Sarvam 105B, the larger model trained on 12 trillion tokens, demonstrates competitive performance on reasoning, programming, and agentic tasks globally while achieving state-of-the-art results on Indian language benchmarks. It powers Indus, Sarvam's AI assistant for complex reasoning workflows. The smaller Sarvam 30B, trained on 16 trillion tokens, is optimized for real-time conversational applications and currently powers Samvaad, the company's conversational agent platform. Both models support long-context inputs and feature architectural optimizations including Multi-head Latent Attention (MLA) in the 105B model and Grouped Query Attention (GQA) in the 30B variant.
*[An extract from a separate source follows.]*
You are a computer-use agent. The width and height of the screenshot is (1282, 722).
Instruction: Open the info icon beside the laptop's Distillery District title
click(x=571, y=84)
The release represents a full-stack AI development effort, with Sarvam building proprietary capabilities across data curation, tokenization, model architecture, training infrastructure, and inference systems. The company emphasized its investment in synthetic data generation pipelines and allocated substantial training resources to the 10 most-spoken Indian languages. Model weights are available through AI Kosh and Hugging Face, with API access provided through Sarvam's platform, positioning these models as sovereign alternatives to foreign-developed LLMs for Indian applications.
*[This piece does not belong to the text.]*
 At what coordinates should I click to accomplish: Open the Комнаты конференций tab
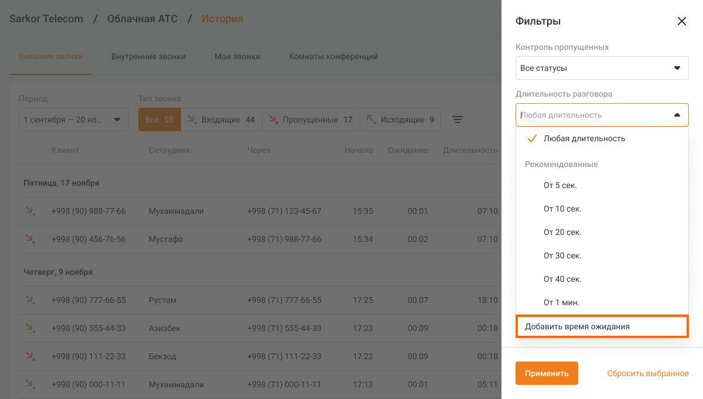333,57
- Full-stack development approach includes proprietary data curation, synthetic data generation, and optimization across training and inference systems
- Models are freely available via AI Kosh and Hugging Face, with API access through Sarvam's platform
Editorial Opinion
Sarvam's release represents a strategic milestone in AI sovereignty, demonstrating that competitive frontier models can be developed outside the US-China AI duopoly. The emphasis on Indian language performance alongside global competitiveness addresses a genuine market gap, as most leading LLMs remain English-centric. However, the true test will be whether these models can maintain competitive performance as frontier labs scale to multi-trillion parameter systems, and whether India's domestic compute infrastructure can support that trajectory without depending on foreign hardware supply chains.